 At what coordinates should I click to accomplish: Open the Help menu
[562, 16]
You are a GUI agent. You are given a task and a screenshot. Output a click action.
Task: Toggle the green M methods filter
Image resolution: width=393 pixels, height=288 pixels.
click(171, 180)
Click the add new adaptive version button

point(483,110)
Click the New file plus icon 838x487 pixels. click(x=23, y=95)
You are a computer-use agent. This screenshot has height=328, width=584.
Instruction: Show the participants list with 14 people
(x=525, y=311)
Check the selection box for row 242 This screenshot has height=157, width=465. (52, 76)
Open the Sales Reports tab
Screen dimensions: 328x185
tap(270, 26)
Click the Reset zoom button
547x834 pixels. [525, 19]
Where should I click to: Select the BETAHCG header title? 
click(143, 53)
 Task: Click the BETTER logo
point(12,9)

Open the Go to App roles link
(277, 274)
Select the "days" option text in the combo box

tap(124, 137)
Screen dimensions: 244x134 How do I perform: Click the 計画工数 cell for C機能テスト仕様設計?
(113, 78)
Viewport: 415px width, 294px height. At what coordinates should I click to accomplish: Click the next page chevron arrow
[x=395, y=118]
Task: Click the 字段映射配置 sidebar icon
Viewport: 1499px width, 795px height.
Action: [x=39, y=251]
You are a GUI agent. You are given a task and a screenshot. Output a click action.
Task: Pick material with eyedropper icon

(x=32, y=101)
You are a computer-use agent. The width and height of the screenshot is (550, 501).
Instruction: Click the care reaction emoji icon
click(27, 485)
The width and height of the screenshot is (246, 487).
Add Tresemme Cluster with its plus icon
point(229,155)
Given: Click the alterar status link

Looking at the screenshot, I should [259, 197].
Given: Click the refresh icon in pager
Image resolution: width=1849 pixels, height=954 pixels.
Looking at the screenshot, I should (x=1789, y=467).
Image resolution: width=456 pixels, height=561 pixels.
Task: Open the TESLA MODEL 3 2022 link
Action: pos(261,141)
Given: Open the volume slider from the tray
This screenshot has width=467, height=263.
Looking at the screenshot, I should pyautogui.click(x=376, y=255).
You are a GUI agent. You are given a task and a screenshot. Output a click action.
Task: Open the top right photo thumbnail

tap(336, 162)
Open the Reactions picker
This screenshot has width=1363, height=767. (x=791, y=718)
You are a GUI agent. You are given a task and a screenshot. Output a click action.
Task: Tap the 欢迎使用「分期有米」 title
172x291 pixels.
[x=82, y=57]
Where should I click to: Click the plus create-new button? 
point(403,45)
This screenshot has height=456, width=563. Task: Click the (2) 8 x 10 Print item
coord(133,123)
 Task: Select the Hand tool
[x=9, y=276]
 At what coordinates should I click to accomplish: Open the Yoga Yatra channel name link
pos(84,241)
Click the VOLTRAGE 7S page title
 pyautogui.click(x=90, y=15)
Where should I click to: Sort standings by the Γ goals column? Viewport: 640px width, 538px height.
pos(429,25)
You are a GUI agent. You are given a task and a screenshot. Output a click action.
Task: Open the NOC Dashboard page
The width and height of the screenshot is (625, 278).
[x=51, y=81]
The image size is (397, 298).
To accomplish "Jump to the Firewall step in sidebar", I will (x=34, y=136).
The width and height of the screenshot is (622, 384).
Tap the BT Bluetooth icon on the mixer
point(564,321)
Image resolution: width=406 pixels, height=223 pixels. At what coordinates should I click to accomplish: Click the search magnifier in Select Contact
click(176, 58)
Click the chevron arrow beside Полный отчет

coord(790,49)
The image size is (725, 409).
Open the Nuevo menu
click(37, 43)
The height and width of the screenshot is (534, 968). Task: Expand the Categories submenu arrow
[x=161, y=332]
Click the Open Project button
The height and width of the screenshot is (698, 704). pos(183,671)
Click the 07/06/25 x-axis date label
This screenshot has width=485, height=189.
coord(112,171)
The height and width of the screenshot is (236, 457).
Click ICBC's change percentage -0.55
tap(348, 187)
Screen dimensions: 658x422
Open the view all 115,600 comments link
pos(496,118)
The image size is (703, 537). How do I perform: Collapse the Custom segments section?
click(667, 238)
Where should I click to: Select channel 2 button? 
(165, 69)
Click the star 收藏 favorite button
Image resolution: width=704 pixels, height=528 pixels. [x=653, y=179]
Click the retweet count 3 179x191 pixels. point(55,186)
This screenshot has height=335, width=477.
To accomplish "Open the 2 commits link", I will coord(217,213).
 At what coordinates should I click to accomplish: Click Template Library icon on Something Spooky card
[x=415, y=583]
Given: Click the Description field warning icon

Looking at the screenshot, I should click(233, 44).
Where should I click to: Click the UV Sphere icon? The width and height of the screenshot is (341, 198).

**What you will do:** Go through the listing and write out each line exactly.

**Written response:**
 At what coordinates should I click to accomplish: Open the Help menu
[562, 16]
You are a GUI agent. You are given a task and a screenshot. Output a click action.
Task: Toggle the green M methods filter
Image resolution: width=393 pixels, height=288 pixels.
click(171, 180)
Click the add new adaptive version button

point(483,110)
Click the New file plus icon 838x487 pixels. click(x=23, y=95)
You are a computer-use agent. This screenshot has height=328, width=584.
Instruction: Show the participants list with 14 people
(x=525, y=311)
Check the selection box for row 242 This screenshot has height=157, width=465. (52, 76)
Open the Sales Reports tab
Screen dimensions: 328x185
tap(270, 26)
Click the Reset zoom button
547x834 pixels. [525, 19]
Where should I click to: Select the BETAHCG header title? 
click(143, 53)
 Task: Click the BETTER logo
point(12,9)

Open the Go to App roles link
(277, 274)
Select the "days" option text in the combo box

tap(124, 137)
Screen dimensions: 244x134 How do I perform: Click the 計画工数 cell for C機能テスト仕様設計?
(113, 78)
Viewport: 415px width, 294px height. At what coordinates should I click to accomplish: Click the next page chevron arrow
[x=395, y=118]
Task: Click the 字段映射配置 sidebar icon
Viewport: 1499px width, 795px height.
Action: [x=39, y=251]
You are a GUI agent. You are given a task and a screenshot. Output a click action.
Task: Pick material with eyedropper icon

(x=32, y=101)
You are a computer-use agent. The width and height of the screenshot is (550, 501).
Instruction: Click the care reaction emoji icon
click(27, 485)
The width and height of the screenshot is (246, 487).
Add Tresemme Cluster with its plus icon
point(229,155)
Given: Click the alterar status link

Looking at the screenshot, I should [259, 197].
Given: Click the refresh icon in pager
Image resolution: width=1849 pixels, height=954 pixels.
Looking at the screenshot, I should (x=1789, y=467).
Image resolution: width=456 pixels, height=561 pixels.
Task: Open the TESLA MODEL 3 2022 link
Action: pos(261,141)
Given: Open the volume slider from the tray
This screenshot has width=467, height=263.
Looking at the screenshot, I should pyautogui.click(x=376, y=255).
You are a GUI agent. You are given a task and a screenshot. Output a click action.
Task: Open the top right photo thumbnail

tap(336, 162)
Open the Reactions picker
This screenshot has width=1363, height=767. (x=791, y=718)
You are a GUI agent. You are given a task and a screenshot. Output a click action.
Task: Tap the 欢迎使用「分期有米」 title
172x291 pixels.
[x=82, y=57]
Where should I click to: Click the plus create-new button? 
point(403,45)
This screenshot has height=456, width=563. Task: Click the (2) 8 x 10 Print item
coord(133,123)
 Task: Select the Hand tool
[x=9, y=276]
 At what coordinates should I click to accomplish: Open the Yoga Yatra channel name link
pos(84,241)
Click the VOLTRAGE 7S page title
 pyautogui.click(x=90, y=15)
Where should I click to: Sort standings by the Γ goals column? Viewport: 640px width, 538px height.
pos(429,25)
You are a GUI agent. You are given a task and a screenshot. Output a click action.
Task: Open the NOC Dashboard page
The width and height of the screenshot is (625, 278).
[x=51, y=81]
The image size is (397, 298).
To accomplish "Jump to the Firewall step in sidebar", I will (x=34, y=136).
The width and height of the screenshot is (622, 384).
Tap the BT Bluetooth icon on the mixer
point(564,321)
Image resolution: width=406 pixels, height=223 pixels. At what coordinates should I click to accomplish: Click the search magnifier in Select Contact
click(176, 58)
Click the chevron arrow beside Полный отчет

coord(790,49)
The image size is (725, 409).
Open the Nuevo menu
click(37, 43)
The height and width of the screenshot is (534, 968). Task: Expand the Categories submenu arrow
[x=161, y=332]
Click the Open Project button
The height and width of the screenshot is (698, 704). pos(183,671)
Click the 07/06/25 x-axis date label
This screenshot has width=485, height=189.
coord(112,171)
The height and width of the screenshot is (236, 457).
Click ICBC's change percentage -0.55
tap(348, 187)
Screen dimensions: 658x422
Open the view all 115,600 comments link
pos(496,118)
The image size is (703, 537). How do I perform: Collapse the Custom segments section?
click(667, 238)
Where should I click to: Select channel 2 button? 
(165, 69)
Click the star 收藏 favorite button
Image resolution: width=704 pixels, height=528 pixels. [x=653, y=179]
Click the retweet count 3 179x191 pixels. point(55,186)
This screenshot has height=335, width=477.
To accomplish "Open the 2 commits link", I will coord(217,213).
 At what coordinates should I click to accomplish: Click Template Library icon on Something Spooky card
[x=415, y=583]
Given: Click the Description field warning icon

Looking at the screenshot, I should click(233, 44).
Where should I click to: Click the UV Sphere icon? The width and height of the screenshot is (341, 198).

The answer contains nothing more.